§ **Brief**
Output each record exactly. Leave none out.

Records from a data source:
◆ ◆ ◆ ◆ ◆ ◆ ◆
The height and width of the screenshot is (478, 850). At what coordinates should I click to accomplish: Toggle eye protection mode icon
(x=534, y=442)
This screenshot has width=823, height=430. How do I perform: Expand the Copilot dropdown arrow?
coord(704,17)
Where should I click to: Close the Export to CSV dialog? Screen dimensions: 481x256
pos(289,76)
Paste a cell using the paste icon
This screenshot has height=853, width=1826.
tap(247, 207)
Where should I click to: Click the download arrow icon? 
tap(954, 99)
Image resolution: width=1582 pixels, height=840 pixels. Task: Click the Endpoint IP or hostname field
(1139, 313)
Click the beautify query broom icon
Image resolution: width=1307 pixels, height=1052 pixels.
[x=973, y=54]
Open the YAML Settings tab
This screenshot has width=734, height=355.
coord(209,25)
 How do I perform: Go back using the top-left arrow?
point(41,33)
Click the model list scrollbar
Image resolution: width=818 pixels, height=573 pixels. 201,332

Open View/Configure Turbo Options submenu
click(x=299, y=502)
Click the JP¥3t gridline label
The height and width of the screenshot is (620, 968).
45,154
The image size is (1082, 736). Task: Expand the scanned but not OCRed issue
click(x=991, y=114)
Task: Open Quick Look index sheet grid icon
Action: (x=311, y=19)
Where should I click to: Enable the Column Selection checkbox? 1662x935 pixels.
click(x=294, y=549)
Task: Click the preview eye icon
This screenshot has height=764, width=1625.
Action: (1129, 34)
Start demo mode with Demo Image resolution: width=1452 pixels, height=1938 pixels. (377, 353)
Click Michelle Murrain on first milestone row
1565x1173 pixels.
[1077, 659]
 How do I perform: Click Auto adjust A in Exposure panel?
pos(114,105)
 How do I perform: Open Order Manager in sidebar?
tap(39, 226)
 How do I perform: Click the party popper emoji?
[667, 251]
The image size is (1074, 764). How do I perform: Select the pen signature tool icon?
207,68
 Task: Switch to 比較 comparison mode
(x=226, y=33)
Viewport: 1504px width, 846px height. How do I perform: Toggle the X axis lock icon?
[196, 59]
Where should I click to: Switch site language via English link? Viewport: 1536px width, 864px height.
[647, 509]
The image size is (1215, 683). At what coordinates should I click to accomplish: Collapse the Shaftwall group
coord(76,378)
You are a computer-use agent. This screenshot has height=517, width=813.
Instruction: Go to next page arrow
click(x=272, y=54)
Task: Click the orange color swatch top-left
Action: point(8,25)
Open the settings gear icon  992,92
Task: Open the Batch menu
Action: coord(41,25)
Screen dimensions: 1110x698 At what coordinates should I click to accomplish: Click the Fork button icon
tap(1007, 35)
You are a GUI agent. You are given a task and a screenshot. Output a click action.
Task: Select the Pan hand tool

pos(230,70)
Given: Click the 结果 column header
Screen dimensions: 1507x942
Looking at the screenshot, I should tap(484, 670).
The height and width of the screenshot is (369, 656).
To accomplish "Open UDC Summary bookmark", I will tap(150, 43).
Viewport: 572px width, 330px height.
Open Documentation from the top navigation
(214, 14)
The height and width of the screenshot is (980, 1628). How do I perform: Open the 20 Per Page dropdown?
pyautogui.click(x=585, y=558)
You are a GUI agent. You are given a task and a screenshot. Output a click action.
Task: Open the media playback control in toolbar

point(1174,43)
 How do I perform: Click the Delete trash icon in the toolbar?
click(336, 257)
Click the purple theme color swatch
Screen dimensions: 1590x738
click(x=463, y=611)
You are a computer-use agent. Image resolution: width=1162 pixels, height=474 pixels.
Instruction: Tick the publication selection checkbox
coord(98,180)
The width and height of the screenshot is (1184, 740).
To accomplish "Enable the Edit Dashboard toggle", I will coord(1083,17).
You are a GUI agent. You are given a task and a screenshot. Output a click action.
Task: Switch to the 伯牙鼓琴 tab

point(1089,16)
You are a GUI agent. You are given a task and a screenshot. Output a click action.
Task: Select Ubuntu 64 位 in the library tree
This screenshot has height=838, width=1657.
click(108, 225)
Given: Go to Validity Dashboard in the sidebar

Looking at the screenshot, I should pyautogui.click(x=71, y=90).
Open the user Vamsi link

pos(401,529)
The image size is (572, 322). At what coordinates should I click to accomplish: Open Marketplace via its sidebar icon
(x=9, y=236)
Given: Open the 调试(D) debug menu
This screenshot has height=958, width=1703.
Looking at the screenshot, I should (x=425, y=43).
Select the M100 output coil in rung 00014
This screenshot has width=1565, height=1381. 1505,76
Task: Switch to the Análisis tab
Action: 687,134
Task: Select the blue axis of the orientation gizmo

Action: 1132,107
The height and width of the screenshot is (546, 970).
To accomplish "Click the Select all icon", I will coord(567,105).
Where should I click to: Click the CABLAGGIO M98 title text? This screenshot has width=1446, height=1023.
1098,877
◆ ◆ ◆ ◆ ◆ ◆ ◆
§ **Result of the task**
The height and width of the screenshot is (478, 850). At what coordinates should I click to accomplish: Toggle eye protection mode icon
(x=534, y=442)
This screenshot has width=823, height=430. How do I perform: Expand the Copilot dropdown arrow?
coord(704,17)
Where should I click to: Close the Export to CSV dialog? Screen dimensions: 481x256
pos(289,76)
Paste a cell using the paste icon
This screenshot has height=853, width=1826.
tap(247, 207)
Where should I click to: Click the download arrow icon? 
tap(954, 99)
Image resolution: width=1582 pixels, height=840 pixels. Task: Click the Endpoint IP or hostname field
(1139, 313)
Click the beautify query broom icon
Image resolution: width=1307 pixels, height=1052 pixels.
[x=973, y=54]
Open the YAML Settings tab
This screenshot has width=734, height=355.
coord(209,25)
 How do I perform: Go back using the top-left arrow?
point(41,33)
Click the model list scrollbar
Image resolution: width=818 pixels, height=573 pixels. 201,332

Open View/Configure Turbo Options submenu
click(x=299, y=502)
Click the JP¥3t gridline label
The height and width of the screenshot is (620, 968).
45,154
The image size is (1082, 736). Task: Expand the scanned but not OCRed issue
click(x=991, y=114)
Task: Open Quick Look index sheet grid icon
Action: (x=311, y=19)
Where should I click to: Enable the Column Selection checkbox? 1662x935 pixels.
click(x=294, y=549)
Task: Click the preview eye icon
This screenshot has height=764, width=1625.
Action: (1129, 34)
Start demo mode with Demo Image resolution: width=1452 pixels, height=1938 pixels. (377, 353)
Click Michelle Murrain on first milestone row
1565x1173 pixels.
[1077, 659]
 How do I perform: Click Auto adjust A in Exposure panel?
pos(114,105)
 How do I perform: Open Order Manager in sidebar?
tap(39, 226)
 How do I perform: Click the party popper emoji?
[667, 251]
The image size is (1074, 764). How do I perform: Select the pen signature tool icon?
207,68
 Task: Switch to 比較 comparison mode
(x=226, y=33)
Viewport: 1504px width, 846px height. How do I perform: Toggle the X axis lock icon?
[196, 59]
Where should I click to: Switch site language via English link? Viewport: 1536px width, 864px height.
[647, 509]
The image size is (1215, 683). At what coordinates should I click to accomplish: Collapse the Shaftwall group
coord(76,378)
You are a computer-use agent. This screenshot has height=517, width=813.
Instruction: Go to next page arrow
click(x=272, y=54)
Task: Click the orange color swatch top-left
Action: point(8,25)
Open the settings gear icon  992,92
Task: Open the Batch menu
Action: coord(41,25)
Screen dimensions: 1110x698 At what coordinates should I click to accomplish: Click the Fork button icon
tap(1007, 35)
You are a GUI agent. You are given a task and a screenshot. Output a click action.
Task: Select the Pan hand tool

pos(230,70)
Given: Click the 结果 column header
Screen dimensions: 1507x942
Looking at the screenshot, I should tap(484, 670).
The height and width of the screenshot is (369, 656).
To accomplish "Open UDC Summary bookmark", I will tap(150, 43).
Viewport: 572px width, 330px height.
Open Documentation from the top navigation
(214, 14)
The height and width of the screenshot is (980, 1628). How do I perform: Open the 20 Per Page dropdown?
pyautogui.click(x=585, y=558)
You are a GUI agent. You are given a task and a screenshot. Output a click action.
Task: Open the media playback control in toolbar

point(1174,43)
 How do I perform: Click the Delete trash icon in the toolbar?
click(336, 257)
Click the purple theme color swatch
Screen dimensions: 1590x738
click(x=463, y=611)
You are a computer-use agent. Image resolution: width=1162 pixels, height=474 pixels.
Instruction: Tick the publication selection checkbox
coord(98,180)
The width and height of the screenshot is (1184, 740).
To accomplish "Enable the Edit Dashboard toggle", I will coord(1083,17).
You are a GUI agent. You are given a task and a screenshot. Output a click action.
Task: Switch to the 伯牙鼓琴 tab

point(1089,16)
You are a GUI agent. You are given a task and a screenshot. Output a click action.
Task: Select Ubuntu 64 位 in the library tree
This screenshot has height=838, width=1657.
click(108, 225)
Given: Go to Validity Dashboard in the sidebar

Looking at the screenshot, I should pyautogui.click(x=71, y=90).
Open the user Vamsi link

pos(401,529)
The image size is (572, 322). At what coordinates should I click to accomplish: Open Marketplace via its sidebar icon
(x=9, y=236)
Given: Open the 调试(D) debug menu
This screenshot has height=958, width=1703.
Looking at the screenshot, I should (x=425, y=43).
Select the M100 output coil in rung 00014
This screenshot has width=1565, height=1381. 1505,76
Task: Switch to the Análisis tab
Action: 687,134
Task: Select the blue axis of the orientation gizmo

Action: 1132,107
The height and width of the screenshot is (546, 970).
To accomplish "Click the Select all icon", I will coord(567,105).
Where should I click to: Click the CABLAGGIO M98 title text? This screenshot has width=1446, height=1023.
1098,877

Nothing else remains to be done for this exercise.